* _Task objective_:
Rescale the records starting with the line that contains "Toddler Bedding (143, 81)" and going on through the end of the records, and give only those lines again, requests included. Multiply every coordinate in the answers by 0.85 and round to whole numbers, with halves going up, while leaving the numbers in the requests unchanged.
***** Records to process
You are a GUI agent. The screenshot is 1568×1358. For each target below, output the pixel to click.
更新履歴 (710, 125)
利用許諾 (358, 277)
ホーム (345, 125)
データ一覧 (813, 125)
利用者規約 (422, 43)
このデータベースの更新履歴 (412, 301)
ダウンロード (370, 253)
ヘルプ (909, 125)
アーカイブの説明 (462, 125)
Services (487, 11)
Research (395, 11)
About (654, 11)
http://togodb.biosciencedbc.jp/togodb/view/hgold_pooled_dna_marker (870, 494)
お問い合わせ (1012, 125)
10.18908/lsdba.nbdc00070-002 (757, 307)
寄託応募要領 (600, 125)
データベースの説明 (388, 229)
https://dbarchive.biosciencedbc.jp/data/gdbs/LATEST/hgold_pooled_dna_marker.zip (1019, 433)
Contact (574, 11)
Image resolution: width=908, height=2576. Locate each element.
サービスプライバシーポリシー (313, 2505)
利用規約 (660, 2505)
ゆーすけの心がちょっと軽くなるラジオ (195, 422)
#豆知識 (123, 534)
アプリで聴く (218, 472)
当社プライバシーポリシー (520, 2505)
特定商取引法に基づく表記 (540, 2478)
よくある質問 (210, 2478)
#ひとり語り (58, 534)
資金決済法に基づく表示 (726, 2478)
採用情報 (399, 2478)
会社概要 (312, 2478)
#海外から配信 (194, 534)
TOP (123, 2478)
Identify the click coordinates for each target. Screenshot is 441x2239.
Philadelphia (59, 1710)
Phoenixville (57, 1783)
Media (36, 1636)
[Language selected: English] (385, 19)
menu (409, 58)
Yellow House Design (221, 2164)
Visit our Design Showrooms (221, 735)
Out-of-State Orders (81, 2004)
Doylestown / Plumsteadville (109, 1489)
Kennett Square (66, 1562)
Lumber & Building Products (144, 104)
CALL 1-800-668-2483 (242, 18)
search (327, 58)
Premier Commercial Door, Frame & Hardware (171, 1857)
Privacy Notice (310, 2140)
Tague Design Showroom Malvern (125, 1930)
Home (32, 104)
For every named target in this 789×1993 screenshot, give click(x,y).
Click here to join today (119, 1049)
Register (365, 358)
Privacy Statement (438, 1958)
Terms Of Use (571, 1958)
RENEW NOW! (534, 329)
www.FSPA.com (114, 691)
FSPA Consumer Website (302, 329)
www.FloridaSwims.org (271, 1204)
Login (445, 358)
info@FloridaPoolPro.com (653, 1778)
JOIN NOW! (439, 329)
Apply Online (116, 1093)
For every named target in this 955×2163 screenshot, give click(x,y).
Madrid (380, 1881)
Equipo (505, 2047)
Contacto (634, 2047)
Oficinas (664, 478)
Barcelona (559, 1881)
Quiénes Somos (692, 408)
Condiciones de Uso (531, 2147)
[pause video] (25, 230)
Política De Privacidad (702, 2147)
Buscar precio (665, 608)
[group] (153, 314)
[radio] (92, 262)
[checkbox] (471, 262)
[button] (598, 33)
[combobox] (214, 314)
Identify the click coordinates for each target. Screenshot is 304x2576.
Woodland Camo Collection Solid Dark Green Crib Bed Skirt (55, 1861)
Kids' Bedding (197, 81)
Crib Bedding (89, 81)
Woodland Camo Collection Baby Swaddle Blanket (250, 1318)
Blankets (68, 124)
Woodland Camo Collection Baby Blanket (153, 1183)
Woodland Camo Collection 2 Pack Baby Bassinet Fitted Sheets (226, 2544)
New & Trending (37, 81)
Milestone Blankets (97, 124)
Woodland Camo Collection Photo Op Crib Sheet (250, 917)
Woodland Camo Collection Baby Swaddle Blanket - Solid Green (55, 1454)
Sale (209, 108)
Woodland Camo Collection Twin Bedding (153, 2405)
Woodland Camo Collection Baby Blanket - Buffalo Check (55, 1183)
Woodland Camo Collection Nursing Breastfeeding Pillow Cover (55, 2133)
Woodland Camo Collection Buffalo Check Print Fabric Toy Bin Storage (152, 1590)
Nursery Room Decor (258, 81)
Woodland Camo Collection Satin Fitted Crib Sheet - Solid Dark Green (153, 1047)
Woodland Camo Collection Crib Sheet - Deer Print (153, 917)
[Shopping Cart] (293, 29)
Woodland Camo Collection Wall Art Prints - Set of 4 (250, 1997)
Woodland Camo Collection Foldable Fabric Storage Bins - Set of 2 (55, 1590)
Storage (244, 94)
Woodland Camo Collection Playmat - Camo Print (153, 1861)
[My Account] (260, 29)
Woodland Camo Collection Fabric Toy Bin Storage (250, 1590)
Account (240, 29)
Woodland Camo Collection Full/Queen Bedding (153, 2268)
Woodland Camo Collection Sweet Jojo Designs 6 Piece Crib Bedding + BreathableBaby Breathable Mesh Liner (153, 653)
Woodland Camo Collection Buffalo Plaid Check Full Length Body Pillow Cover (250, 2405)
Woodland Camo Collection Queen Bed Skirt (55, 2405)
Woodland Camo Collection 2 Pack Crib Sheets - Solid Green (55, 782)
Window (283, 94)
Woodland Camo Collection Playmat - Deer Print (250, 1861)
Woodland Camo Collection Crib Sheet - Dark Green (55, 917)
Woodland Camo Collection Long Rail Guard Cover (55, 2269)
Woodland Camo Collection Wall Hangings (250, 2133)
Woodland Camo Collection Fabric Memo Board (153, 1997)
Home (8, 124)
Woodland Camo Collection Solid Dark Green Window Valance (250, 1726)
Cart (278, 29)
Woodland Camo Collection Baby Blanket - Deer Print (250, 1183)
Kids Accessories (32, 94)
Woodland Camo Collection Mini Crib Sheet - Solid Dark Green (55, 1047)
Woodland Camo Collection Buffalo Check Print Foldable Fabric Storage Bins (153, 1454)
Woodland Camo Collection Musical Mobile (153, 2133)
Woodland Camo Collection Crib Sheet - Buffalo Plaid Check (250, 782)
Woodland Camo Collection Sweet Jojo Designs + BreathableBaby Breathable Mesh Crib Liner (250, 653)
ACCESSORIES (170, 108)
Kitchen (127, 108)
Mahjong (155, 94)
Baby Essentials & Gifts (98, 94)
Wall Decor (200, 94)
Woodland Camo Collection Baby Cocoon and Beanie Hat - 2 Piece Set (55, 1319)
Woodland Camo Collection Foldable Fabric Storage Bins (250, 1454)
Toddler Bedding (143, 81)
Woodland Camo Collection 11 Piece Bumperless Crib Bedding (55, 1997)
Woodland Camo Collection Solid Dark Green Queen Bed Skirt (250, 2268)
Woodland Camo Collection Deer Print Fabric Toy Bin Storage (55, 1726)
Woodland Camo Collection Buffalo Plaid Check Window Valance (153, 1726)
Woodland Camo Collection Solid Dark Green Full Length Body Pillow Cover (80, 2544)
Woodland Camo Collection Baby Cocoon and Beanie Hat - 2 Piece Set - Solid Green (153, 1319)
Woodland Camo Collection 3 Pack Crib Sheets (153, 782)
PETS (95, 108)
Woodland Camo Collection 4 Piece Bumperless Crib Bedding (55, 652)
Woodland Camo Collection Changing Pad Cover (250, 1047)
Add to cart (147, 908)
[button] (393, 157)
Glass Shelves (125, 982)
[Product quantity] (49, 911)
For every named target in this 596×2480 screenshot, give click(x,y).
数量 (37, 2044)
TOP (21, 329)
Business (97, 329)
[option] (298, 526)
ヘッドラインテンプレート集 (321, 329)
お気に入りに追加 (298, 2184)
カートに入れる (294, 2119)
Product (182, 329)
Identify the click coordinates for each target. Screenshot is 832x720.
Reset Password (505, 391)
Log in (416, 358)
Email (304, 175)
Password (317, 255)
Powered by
**********
* _Answer to this problem_:
Toddler Bedding (122, 69)
Woodland Camo Collection 11 Piece Bumperless Crib Bedding (47, 1697)
Woodland Camo Collection Solid Dark Green Queen Bed Skirt (213, 1928)
Woodland Camo Collection Deer Print Fabric Toy Bin Storage (47, 1467)
Woodland Camo Collection Buffalo Plaid Check Window Valance (130, 1467)
Woodland Camo Collection Solid Dark Green Full Length Body Pillow Cover (68, 2162)
Woodland Camo Collection Baby Cocoon and Beanie Hat - 2 Piece Set - Solid Green (130, 1121)
Woodland Camo Collection 3 Pack Crib Sheets (130, 665)
PETS (81, 92)
Woodland Camo Collection 4 Piece Bumperless Crib Bedding (47, 554)
Woodland Camo Collection Changing Pad Cover (213, 890)
Add to cart (125, 772)
[button] (334, 133)
Glass Shelves (106, 835)
[Product quantity] (42, 774)
For every named target in this 596×2480 screenshot, give click(x,y).
数量 (31, 1737)
TOP (18, 280)
Business (82, 280)
[option] (253, 447)
ヘッドラインテンプレート集 (273, 280)
お気に入りに追加 (253, 1856)
カートに入れる (250, 1801)
Product (155, 280)
Identify the click coordinates for each target. Screenshot is 832x720.
Reset Password (429, 332)
Log in (354, 304)
Email (258, 149)
Password (269, 217)
Powered by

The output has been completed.